Contestation et évolution (Guy Donnée, mars 1969)

Guy Donnée
« Le Pic de Lierre », mars 1969

« Le trouble général du siècle… résulte de l’incapacité de l’espèce humaine, c’est-à-dire de ses élites dirigeantes. » (Thierry Maulnier)

Nous avons tous lu l’excellent article de notre ami P. Mazeaud dans « La Montagne » d’octobre qui a trait à l’évolution de l’alpinisme et met en relief notre problème actuel du pitonnage à Freyr. Avant de condamner facilement l’esprit contestataire des jeunes, les adultes se doivent de faire la critique du monde qu’ils ont bâti ou laissé s’édifier.

D’abord, il est logique que nos jeunes grimpeurs veuillent réaliser à Freyr ce qui l’a été ailleurs depuis longtemps, ce que nous avons négligé de faire. Il y a une dizaine d’années, quelques amis et moi-même suscitions la réprobation de nos aînés parce que nous plantions des pitons. De cette activité sont toutefois nées quelques-unes des voies les plus marquantes de Freyr et d’ailleurs. Aujourd’hui, une nouvelle génération éveille la même hostilité parce qu’elle enlève des pitons et bouleverse de vieilles habitudes.

L’antidote à cet alpinisme de masse, qu’au secret du cœur la plupart d’entre nous déplorent, ne serait-il pas de viriliser notre sport plutôt que de l’émasculer ? Ce mot « sport » fera sursauter certains.
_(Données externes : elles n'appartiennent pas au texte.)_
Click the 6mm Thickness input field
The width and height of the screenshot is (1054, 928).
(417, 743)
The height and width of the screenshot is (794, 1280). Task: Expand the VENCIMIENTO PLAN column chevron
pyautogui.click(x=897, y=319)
Mais ce problème de pitons est plus une question d’éthique de l’escalade que de gymnastique hebdomadaire.

Devant des abus évidents, les autorités du Club Alpin avaient créé une commission ayant pour but de réglementer le pitonnage. Elles composèrent cet organisme dans un esprit représentatif des diverses tendances s’affrontant. Ce souci, de prime abord logique, enlisa la commission dans le parlementarisme et la stérilité.
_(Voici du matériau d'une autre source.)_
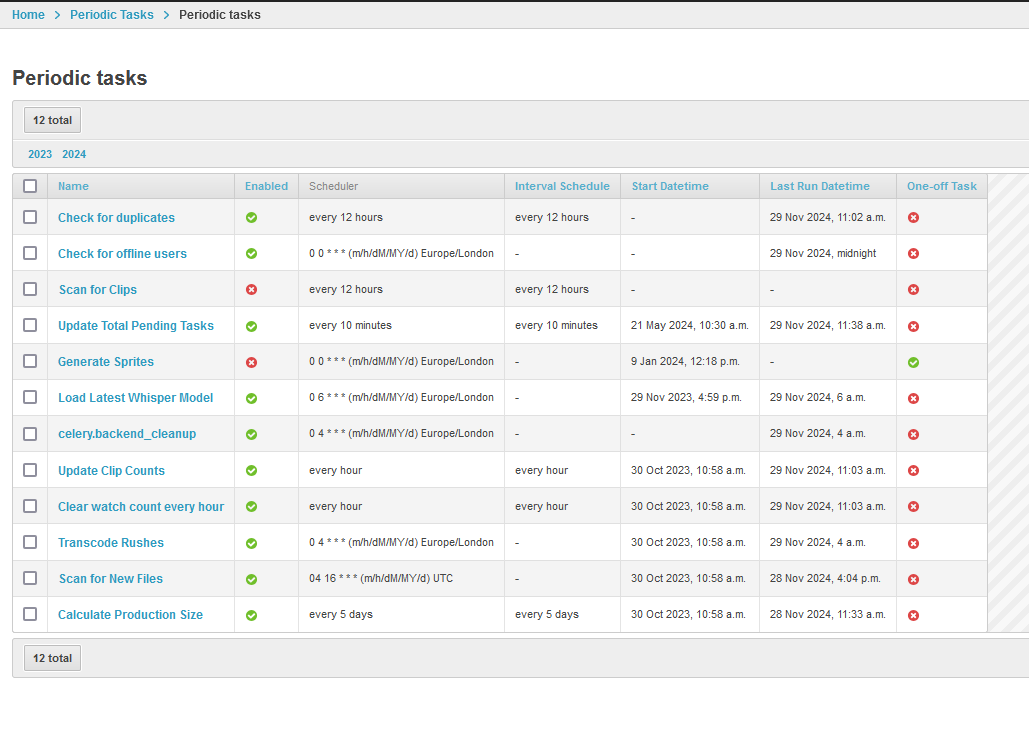Image resolution: width=1029 pixels, height=736 pixels.
Task: Click the red enabled-status icon for Generate Sprites
Action: [x=251, y=362]
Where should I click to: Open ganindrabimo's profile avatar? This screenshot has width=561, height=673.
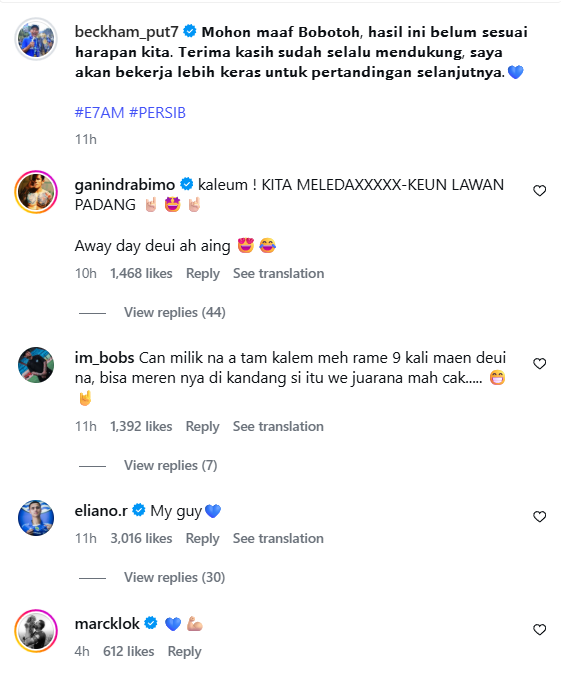pos(36,192)
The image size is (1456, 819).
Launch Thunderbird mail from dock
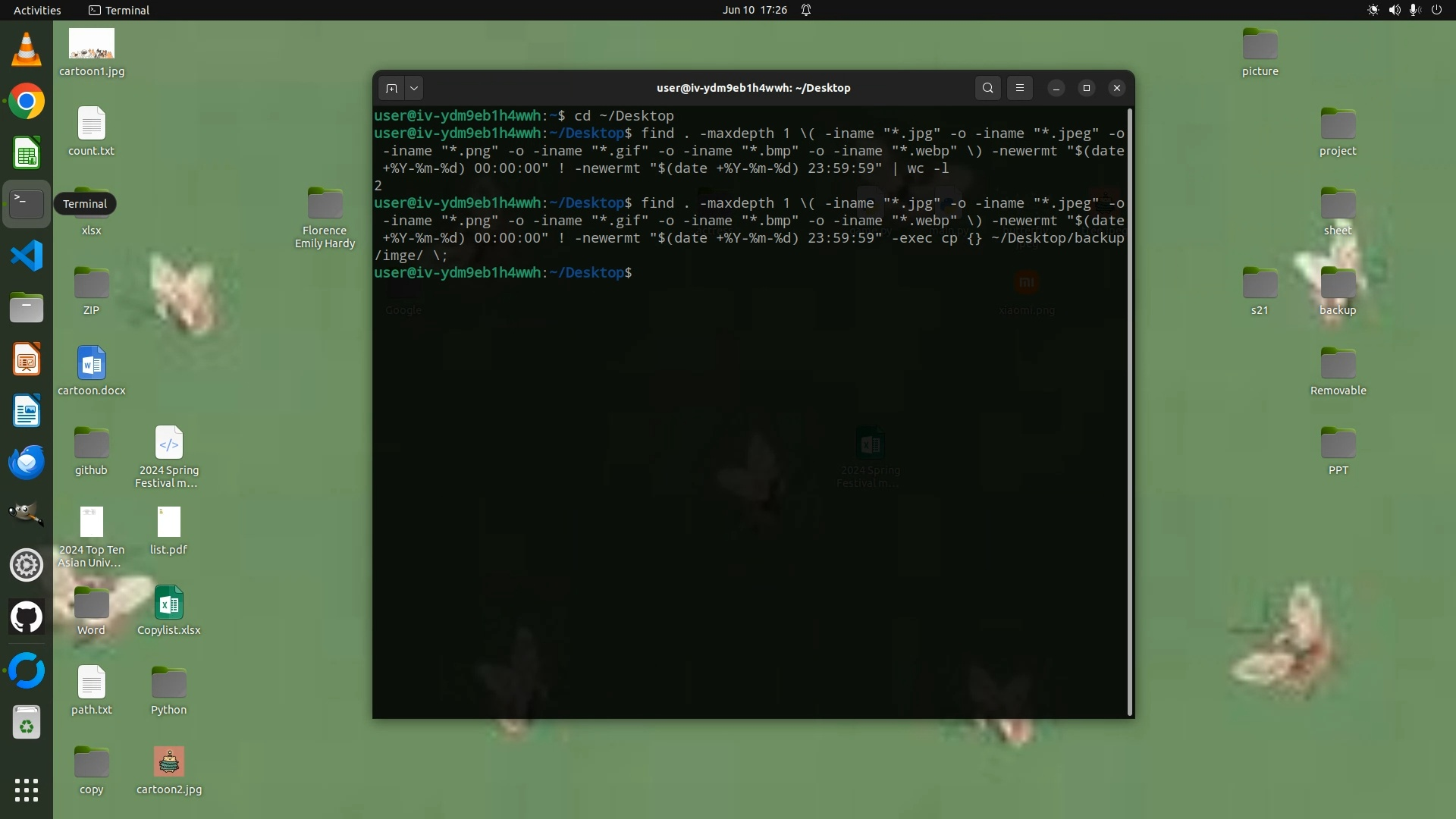tap(27, 462)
Avec un courage digne d’une meilleure cause, quelques responsables pour juguler l’anarchie eurent recours à la répression brutale. Celle-ci souleva la réprobation. On ne sévit pas contre une évolution, on se met à sa tête et on en réglemente la marche.

Mais une critique n’étant valable que si elle est suivie de remèdes, deux solutions se présentent :
– La première est de confier le pitonnage à un commissaire unique. Celui-ci doit non seulement passer en tête toutes les voies du massif qu’il contrôle, pour juger en toute compétence, mais encore bénéficier d’une large expérience des massifs étrangers et détenir un palmarès alpin qui fasse autorité. Un nom nous vient à tous sur les lèvres. Si celui-ci acceptait une aussi lourde responsabilité, il devrait bien sûr bénéficier de l’appui inconditionnel des autorités pour un laps de temps déterminé.
– La seconde est de confier la responsabilité du pitonnage à une commission à tendance unique composée des grimpeurs progressistes les plus marquants. Je suis persuadé que le sérieux de la tâche les hausserait au-dessus de l’anarchie. Car les flambées d’anarchie s’éveillent quand le pouvoir établi refuse de s’adapter.
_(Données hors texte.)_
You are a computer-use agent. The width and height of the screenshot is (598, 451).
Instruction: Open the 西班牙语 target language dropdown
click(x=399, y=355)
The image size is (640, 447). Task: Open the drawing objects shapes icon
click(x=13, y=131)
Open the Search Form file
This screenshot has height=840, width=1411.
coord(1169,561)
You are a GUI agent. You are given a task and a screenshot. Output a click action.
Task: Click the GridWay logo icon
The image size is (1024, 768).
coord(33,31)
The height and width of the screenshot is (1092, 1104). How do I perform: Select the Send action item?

Chez nos jeunes, il n’y a pas que des guitareux, des guignols maoïstes ou des têtes moisies dans les délires de Marcuse. Le meilleur garant contre la sénilité et le chaos, nos institutions le trouveront dans cette jeunesse à qui il faut faire confiance parce qu’elle est là. Il est vain de chercher si elle a tort ou raison. Elle a ses raisons qui, qu’on le veuille ou non, seront celles de demain.